▶ _REQUISITOS DO EXERCÍCIO_:
**a.** Como fica em inglês a frase "As temáticas foram trabalhadas por meio de dinâmicas lúdicas e interativas." do trecho da página?
**b.** Reproduza, sem alterar nada, tudo o que vai de "No primeiro encontro, foi" até "de cada participante." no trecho da página.

▶ _TRECHO DA PÁGINA_:
────────────────────────────────────────

No segundo encontro referente ao ciclo 1 foram explorados os problemas para o controle da condição, com as seguintes perguntas: “Qual é a sua maior dificuldade para controlar o diabetes? Fale mais sobre essa dificuldade no seu dia a dia. Dê exemplo(s) de uma situação que ocorreu com você por causa dessa dificuldade”. No terceiro encontro foi realizada a identificação dos sentimentos por meio das perguntas: “Como se sente com essa situação de ter de cuidar da sua saúde (cuidar e controlar a doença)? Você sente [inserir os sentimentos expostos pela pessoa] por quê?”. A finalidade dessas duas questões foi valorizar os aspectos emocionais para conduzir as pessoas à raiz do problema, além de auxiliar no desenvolvimento de estratégias que contribuem para adoção de atitudes positivas diante do autocuidado2323 Chaves FA, Cecilio SG, Reis IA, Pagano AS, Torres HC. Tradução e adaptação cultural do Behavior Change Protocol para as práticas educativas em Diabetes Mellitus. Rev Lat Am Enfermagem 2019; 27:e3164.,2424 Nunes LB, Santos JC, Reis IA, Torres HC. Attitudes toward self-care in type 2 diabetes mellitus in primary care. Acta Paul Enferm 2021; 34:eAPE001765.. As temáticas foram trabalhadas por meio de dinâmicas lúdicas e interativas. Por conseguinte, no ciclo 3 foram realizados três encontros.

No primeiro encontro, foi efetuada a definição das metas baseadas nas histórias de vida de cada participante, abordando os problemas que vivenciaram e os sentimentos. As metas foram construídas individualmente junto com a enfermeira e o participante, utilizando a abordagem dialógica e levando em consideração o contexto de vida de cada participante.

────────────────────────────────────────

▶ _CONJUNTO DE DADOS_:
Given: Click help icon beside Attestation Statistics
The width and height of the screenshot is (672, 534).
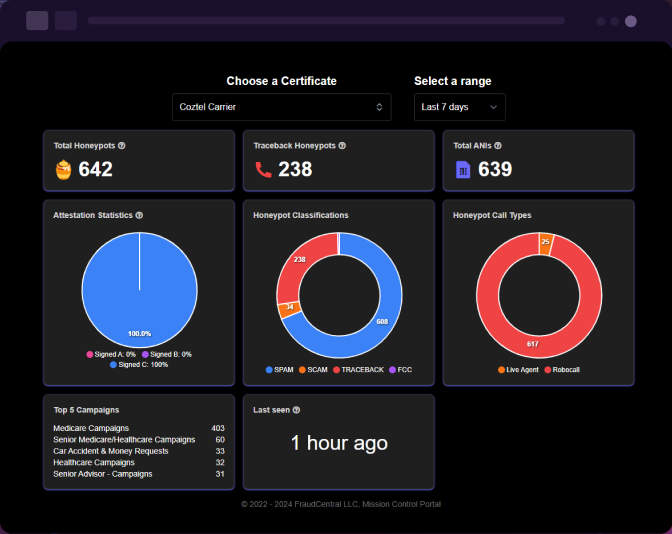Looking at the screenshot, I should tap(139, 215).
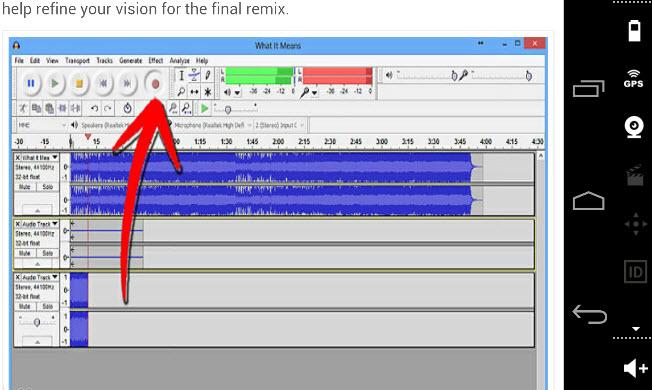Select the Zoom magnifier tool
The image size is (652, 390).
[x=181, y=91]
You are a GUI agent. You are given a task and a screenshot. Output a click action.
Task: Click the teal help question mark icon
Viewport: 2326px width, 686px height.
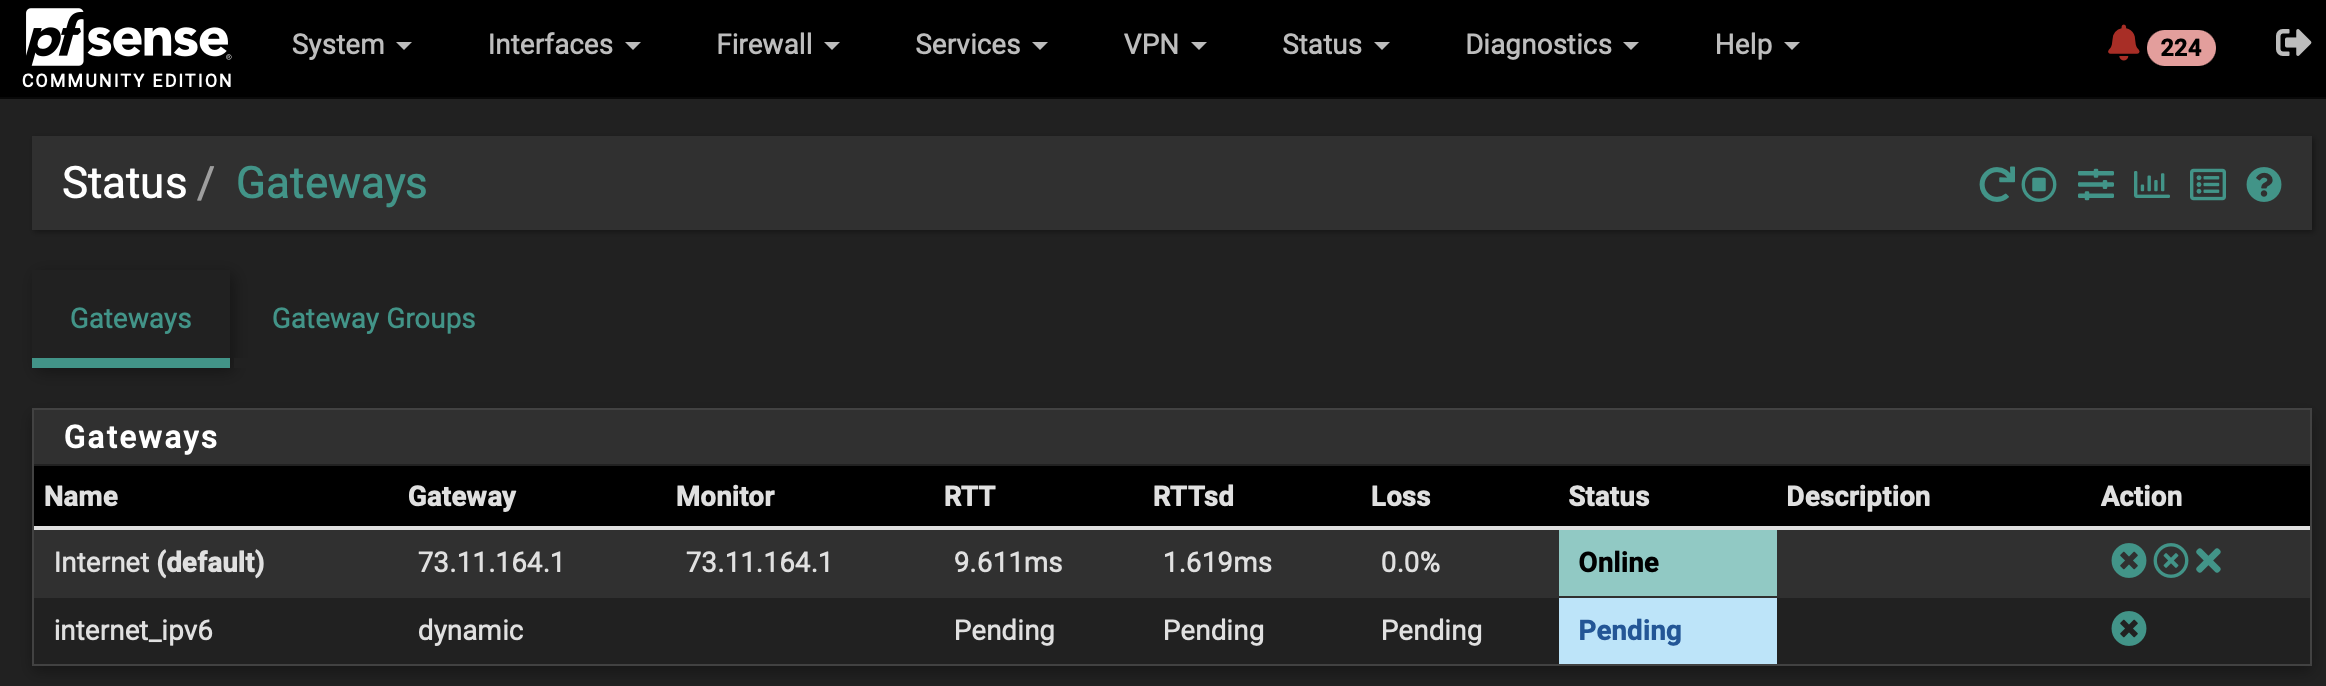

────────────────────────────────────────

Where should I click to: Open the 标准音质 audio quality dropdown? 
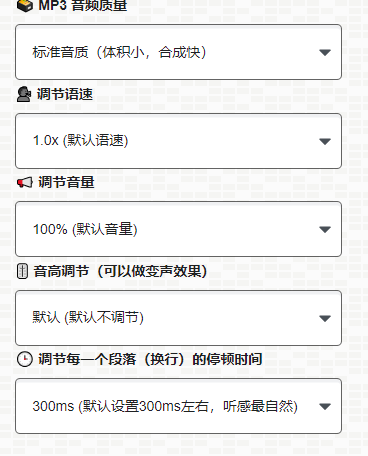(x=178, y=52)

────────────────────────────────────────

▶ _RESPOSTAS A SEGUIR_:
**a.** The themes were addressed through playful and interactive activities.

**b.**
No primeiro encontro, foi efetuada a definição das metas baseadas nas histórias de vida de cada participante, abordando os problemas que vivenciaram e os sentimentos. As metas foram construídas individualmente junto com a enfermeira e o participante, utilizando a abordagem dialógica e levando em consideração o contexto de vida de cada participante.